Primary hyperparathyroidism in Chinese children and adolescents: A single-centre experience at Peking Union Medical College Hospital.

Clin Endocrinol (Oxf)

Key laboratory of Endocrinology, Ministry of Health, Department of Endocrinology, Peking Union Medical College Hospital, Peking Union Medical College, Chinese Academy of Medical Sciences, Beijing, China.

Published: December 2017

AI Article Synopsis

  • Our study focused on the characteristics and genetics of primary hyperparathyroidism (PHPT) in children, finding it to be primarily symptomatic in young patients compared to adults.
  • The research included 59 pediatric patients from China, revealing conditions like bone involvement and urolithiasis, with a notable surgical success rate for treatment.
  • Genetic testing showed that mutations in MEN1 and CDC73 genes were present in some patients, suggesting the need for routine screening to identify potential genetic causes in pediatric PHPT cases.

Article Abstract

Objective: Primary hyperparathyroidism (PHPT) in children is thought to be extremely rare. Our study aimed to summarize the clinical characteristics and the molecular genetics in patients with paediatric PHPT in China.

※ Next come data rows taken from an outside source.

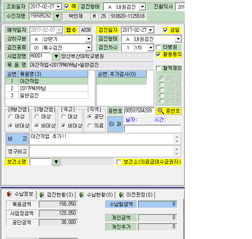Click the 비고 scroll down arrow
The image size is (252, 239).
pyautogui.click(x=177, y=142)
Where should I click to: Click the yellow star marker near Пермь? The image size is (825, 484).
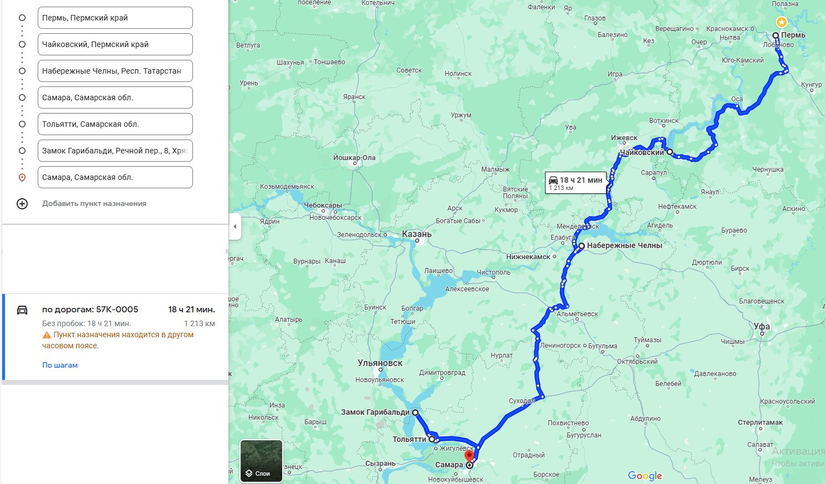[781, 22]
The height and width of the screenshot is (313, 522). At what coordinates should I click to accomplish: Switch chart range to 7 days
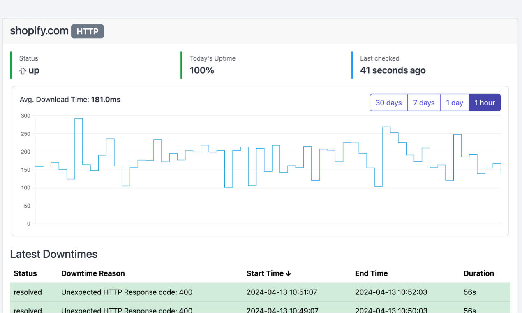point(424,103)
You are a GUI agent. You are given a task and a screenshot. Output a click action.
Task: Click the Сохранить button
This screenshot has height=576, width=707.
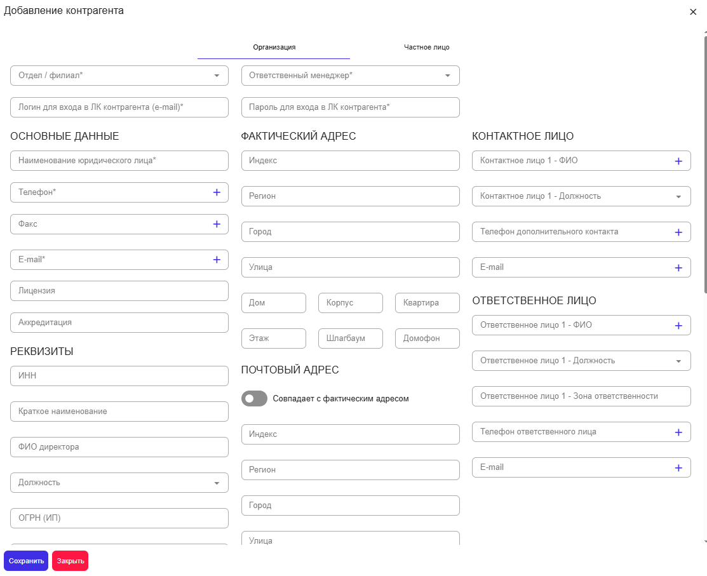[25, 561]
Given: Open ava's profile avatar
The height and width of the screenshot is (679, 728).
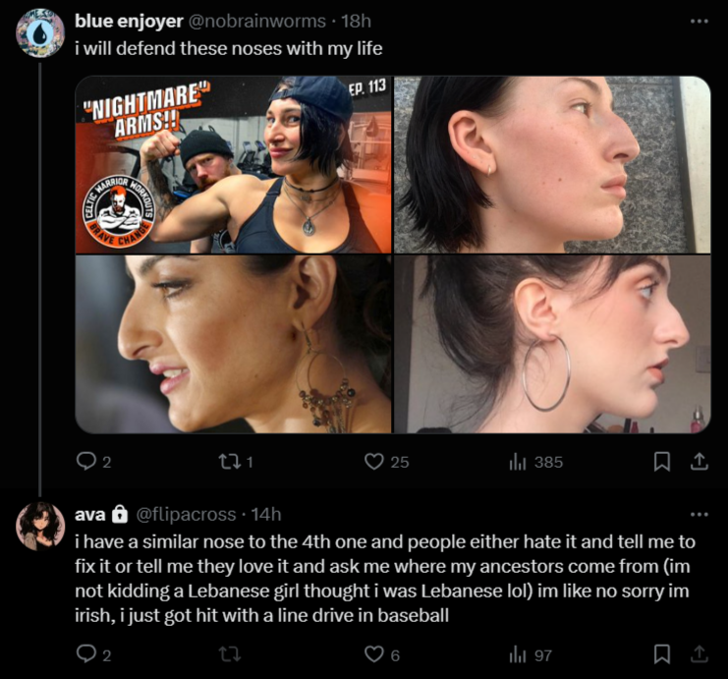Looking at the screenshot, I should coord(40,527).
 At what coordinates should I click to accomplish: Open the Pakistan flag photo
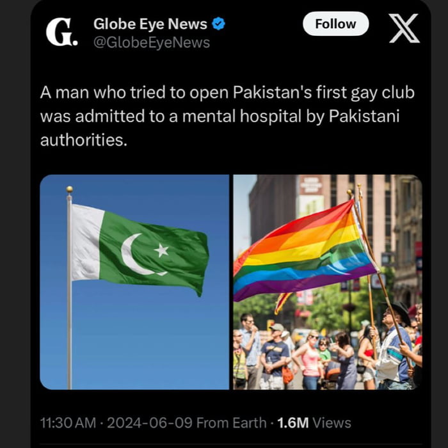click(x=134, y=282)
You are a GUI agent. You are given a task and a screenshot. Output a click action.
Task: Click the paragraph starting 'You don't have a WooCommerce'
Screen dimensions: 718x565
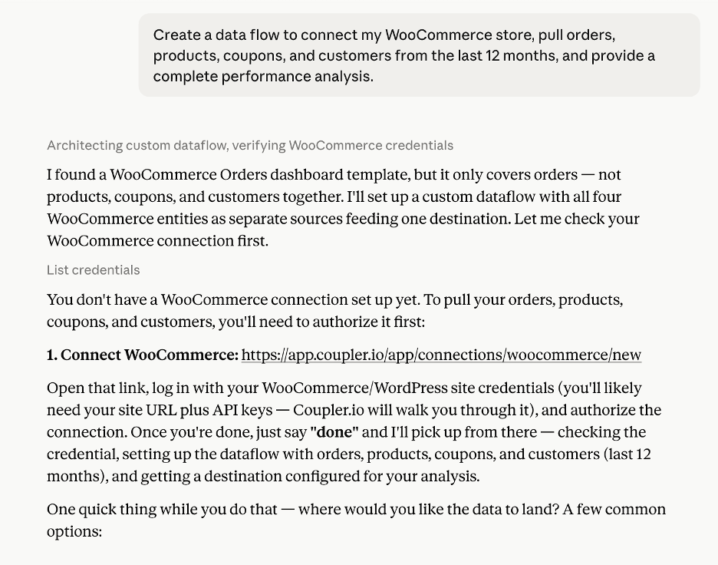click(334, 311)
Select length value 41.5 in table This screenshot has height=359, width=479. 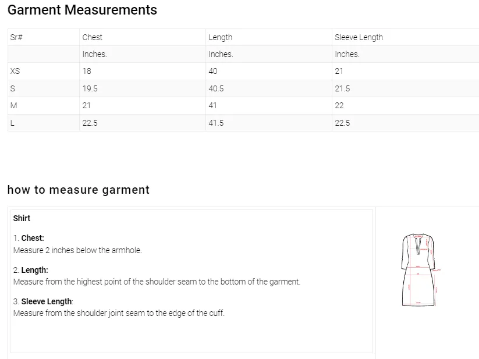pos(216,123)
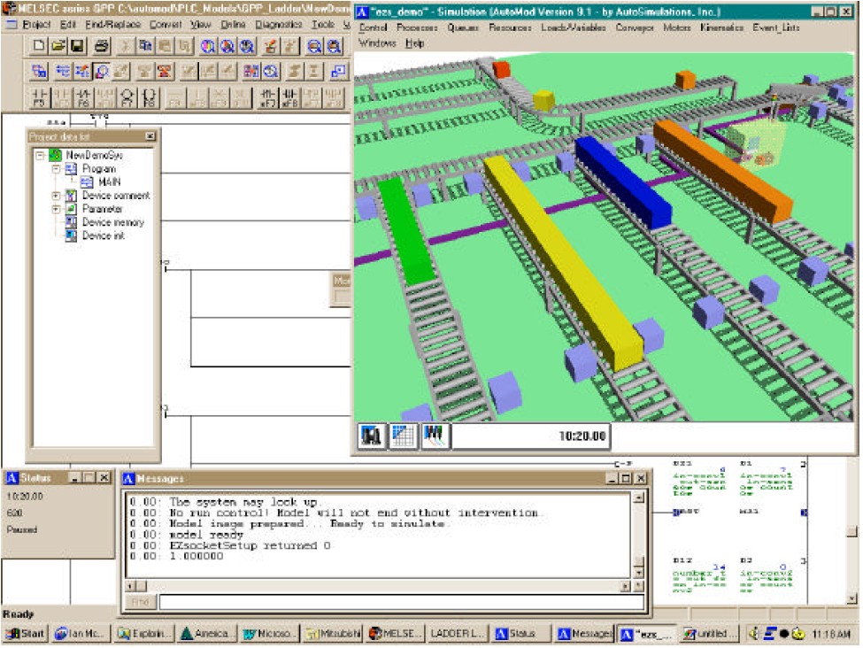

Design: Retrospective observational study.

Methods: A total of 59 paediatric PHPT patients (onset age <18 years) admitted to Peking Union Medical College Hospital from 1975 to 2015 were retrospectively identified. A group of 118 adult PHPT patients who presented during the same period were selected for comparing clinical characteristics between the two groups. Germline mutation analyses of the MEN1, CDC73, RET, CDKN1B and CaSR genes were performed in 24 patients.

Results: Only one paediatric patient (1.7%) with PHPT was asymptomatic. Bone involvement, urolithiasis, acute pancreatitis and hypercalcaemic crisis were present in 86.4%, 39.0%, 6.8% and 10.2% of cases, respectively. Paediatric PHPT presented more commonly with rickets/osteomalacia compared to adult PHPT. Fifty-seven paediatric patients underwent surgery. Adenoma, hyperplasia, atypical adenoma and carcinoma occurred in 80.7%, 10.5%, 7.0% and 1.8% of cases, respectively. Of the 24 paediatric patients screened for genetic mutations, two patients were found to carry MEN1 mutations and six were found to carry CDC73 mutations. The mutation rate was 22.2% (4/18) in sporadic patients.

Conclusion: Unlike adults with PHPT, most paediatric PHPT were symptomatic. Rickets/osteomalacia was more common in paediatric patients than in their adult counterparts. Paediatric PHPT patients can be treated successfully with surgical intervention. Genetic screening of the MEN1 and CDC73 genes for mutations should be recommended in paediatric patients due to a relatively high mutation rate.